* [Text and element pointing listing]

········

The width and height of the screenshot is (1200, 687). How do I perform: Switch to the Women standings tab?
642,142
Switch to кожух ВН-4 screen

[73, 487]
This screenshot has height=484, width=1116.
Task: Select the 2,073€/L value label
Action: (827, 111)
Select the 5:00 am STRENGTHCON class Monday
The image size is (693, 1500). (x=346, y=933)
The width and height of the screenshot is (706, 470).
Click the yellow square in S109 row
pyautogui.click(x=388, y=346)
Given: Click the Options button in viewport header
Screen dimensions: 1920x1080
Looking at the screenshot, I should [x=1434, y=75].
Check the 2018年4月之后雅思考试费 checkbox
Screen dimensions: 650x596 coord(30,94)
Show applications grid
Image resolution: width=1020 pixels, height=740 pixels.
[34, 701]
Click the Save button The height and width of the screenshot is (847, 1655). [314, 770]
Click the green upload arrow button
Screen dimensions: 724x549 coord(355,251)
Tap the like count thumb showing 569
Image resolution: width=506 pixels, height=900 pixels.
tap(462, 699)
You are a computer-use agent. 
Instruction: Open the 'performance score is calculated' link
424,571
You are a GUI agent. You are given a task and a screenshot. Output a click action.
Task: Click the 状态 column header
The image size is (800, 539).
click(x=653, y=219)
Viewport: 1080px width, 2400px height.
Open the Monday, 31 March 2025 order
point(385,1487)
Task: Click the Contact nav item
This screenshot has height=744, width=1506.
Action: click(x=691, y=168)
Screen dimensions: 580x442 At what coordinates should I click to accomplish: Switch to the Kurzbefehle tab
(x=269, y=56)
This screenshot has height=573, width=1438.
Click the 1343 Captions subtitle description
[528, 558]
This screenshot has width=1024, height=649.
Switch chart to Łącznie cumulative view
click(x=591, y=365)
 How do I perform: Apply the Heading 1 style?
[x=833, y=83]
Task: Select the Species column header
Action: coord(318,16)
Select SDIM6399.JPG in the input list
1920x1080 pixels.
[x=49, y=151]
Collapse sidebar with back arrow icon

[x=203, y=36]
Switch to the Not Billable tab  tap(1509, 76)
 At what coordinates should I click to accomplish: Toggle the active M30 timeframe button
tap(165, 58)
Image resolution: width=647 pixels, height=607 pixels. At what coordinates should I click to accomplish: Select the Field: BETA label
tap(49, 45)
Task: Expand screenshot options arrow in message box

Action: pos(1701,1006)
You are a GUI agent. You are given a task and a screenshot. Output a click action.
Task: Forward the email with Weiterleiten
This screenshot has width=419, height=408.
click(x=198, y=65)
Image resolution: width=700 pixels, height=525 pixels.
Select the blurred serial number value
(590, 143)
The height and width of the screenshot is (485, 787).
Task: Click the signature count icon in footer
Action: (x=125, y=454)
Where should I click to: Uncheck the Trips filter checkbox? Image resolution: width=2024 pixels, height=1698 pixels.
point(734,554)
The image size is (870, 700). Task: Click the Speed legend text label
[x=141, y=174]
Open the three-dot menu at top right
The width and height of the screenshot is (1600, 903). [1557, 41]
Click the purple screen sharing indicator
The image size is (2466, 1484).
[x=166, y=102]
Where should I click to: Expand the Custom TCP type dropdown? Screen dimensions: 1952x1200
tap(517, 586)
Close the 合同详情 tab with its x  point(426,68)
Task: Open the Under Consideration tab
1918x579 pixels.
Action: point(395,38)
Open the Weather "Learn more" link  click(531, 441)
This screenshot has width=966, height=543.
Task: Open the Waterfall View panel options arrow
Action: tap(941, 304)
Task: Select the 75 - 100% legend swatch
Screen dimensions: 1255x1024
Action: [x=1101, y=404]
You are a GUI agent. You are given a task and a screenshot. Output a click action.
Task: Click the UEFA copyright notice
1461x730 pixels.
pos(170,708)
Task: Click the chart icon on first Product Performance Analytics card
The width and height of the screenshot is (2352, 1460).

········

* [TASK BRIEF] Swap every "GUI agent" in the listing above for "interface agent". Write all the lines out again with nothing else changed.

* [TASK SOLUTION]
The width and height of the screenshot is (1200, 687). How do I perform: Switch to the Women standings tab?
642,142
Switch to кожух ВН-4 screen

[73, 487]
This screenshot has height=484, width=1116.
Task: Select the 2,073€/L value label
Action: (827, 111)
Select the 5:00 am STRENGTHCON class Monday
The image size is (693, 1500). (x=346, y=933)
The width and height of the screenshot is (706, 470).
Click the yellow square in S109 row
pyautogui.click(x=388, y=346)
Given: Click the Options button in viewport header
Screen dimensions: 1920x1080
Looking at the screenshot, I should [x=1434, y=75].
Check the 2018年4月之后雅思考试费 checkbox
Screen dimensions: 650x596 coord(30,94)
Show applications grid
Image resolution: width=1020 pixels, height=740 pixels.
[34, 701]
Click the Save button The height and width of the screenshot is (847, 1655). [314, 770]
Click the green upload arrow button
Screen dimensions: 724x549 coord(355,251)
Tap the like count thumb showing 569
Image resolution: width=506 pixels, height=900 pixels.
tap(462, 699)
You are a computer-use agent. 
Instruction: Open the 'performance score is calculated' link
424,571
You are a interface agent. You are given a task and a screenshot. Output a click action.
Task: Click the 状态 column header
The image size is (800, 539).
click(x=653, y=219)
Viewport: 1080px width, 2400px height.
Open the Monday, 31 March 2025 order
point(385,1487)
Task: Click the Contact nav item
This screenshot has height=744, width=1506.
Action: click(x=691, y=168)
Screen dimensions: 580x442 At what coordinates should I click to accomplish: Switch to the Kurzbefehle tab
(x=269, y=56)
This screenshot has height=573, width=1438.
Click the 1343 Captions subtitle description
[528, 558]
This screenshot has width=1024, height=649.
Switch chart to Łącznie cumulative view
click(x=591, y=365)
 How do I perform: Apply the Heading 1 style?
[x=833, y=83]
Task: Select the Species column header
Action: coord(318,16)
Select SDIM6399.JPG in the input list
1920x1080 pixels.
[x=49, y=151]
Collapse sidebar with back arrow icon

[x=203, y=36]
Switch to the Not Billable tab  tap(1509, 76)
 At what coordinates should I click to accomplish: Toggle the active M30 timeframe button
tap(165, 58)
Image resolution: width=647 pixels, height=607 pixels. At what coordinates should I click to accomplish: Select the Field: BETA label
tap(49, 45)
Task: Expand screenshot options arrow in message box

Action: pos(1701,1006)
You are a interface agent. You are given a task and a screenshot. Output a click action.
Task: Forward the email with Weiterleiten
This screenshot has width=419, height=408.
click(x=198, y=65)
Image resolution: width=700 pixels, height=525 pixels.
Select the blurred serial number value
(590, 143)
The height and width of the screenshot is (485, 787).
Task: Click the signature count icon in footer
Action: (x=125, y=454)
Where should I click to: Uncheck the Trips filter checkbox? Image resolution: width=2024 pixels, height=1698 pixels.
point(734,554)
The image size is (870, 700). Task: Click the Speed legend text label
[x=141, y=174]
Open the three-dot menu at top right
The width and height of the screenshot is (1600, 903). [1557, 41]
Click the purple screen sharing indicator
The image size is (2466, 1484).
[x=166, y=102]
Where should I click to: Expand the Custom TCP type dropdown? Screen dimensions: 1952x1200
tap(517, 586)
Close the 合同详情 tab with its x  point(426,68)
Task: Open the Under Consideration tab
1918x579 pixels.
Action: point(395,38)
Open the Weather "Learn more" link  click(531, 441)
This screenshot has width=966, height=543.
Task: Open the Waterfall View panel options arrow
Action: tap(941, 304)
Task: Select the 75 - 100% legend swatch
Screen dimensions: 1255x1024
Action: [x=1101, y=404]
You are a interface agent. You are given a task and a screenshot. Output a click action.
Task: Click the UEFA copyright notice
1461x730 pixels.
pos(170,708)
Task: Click the chart icon on first Product Performance Analytics card
The width and height of the screenshot is (2352, 1460).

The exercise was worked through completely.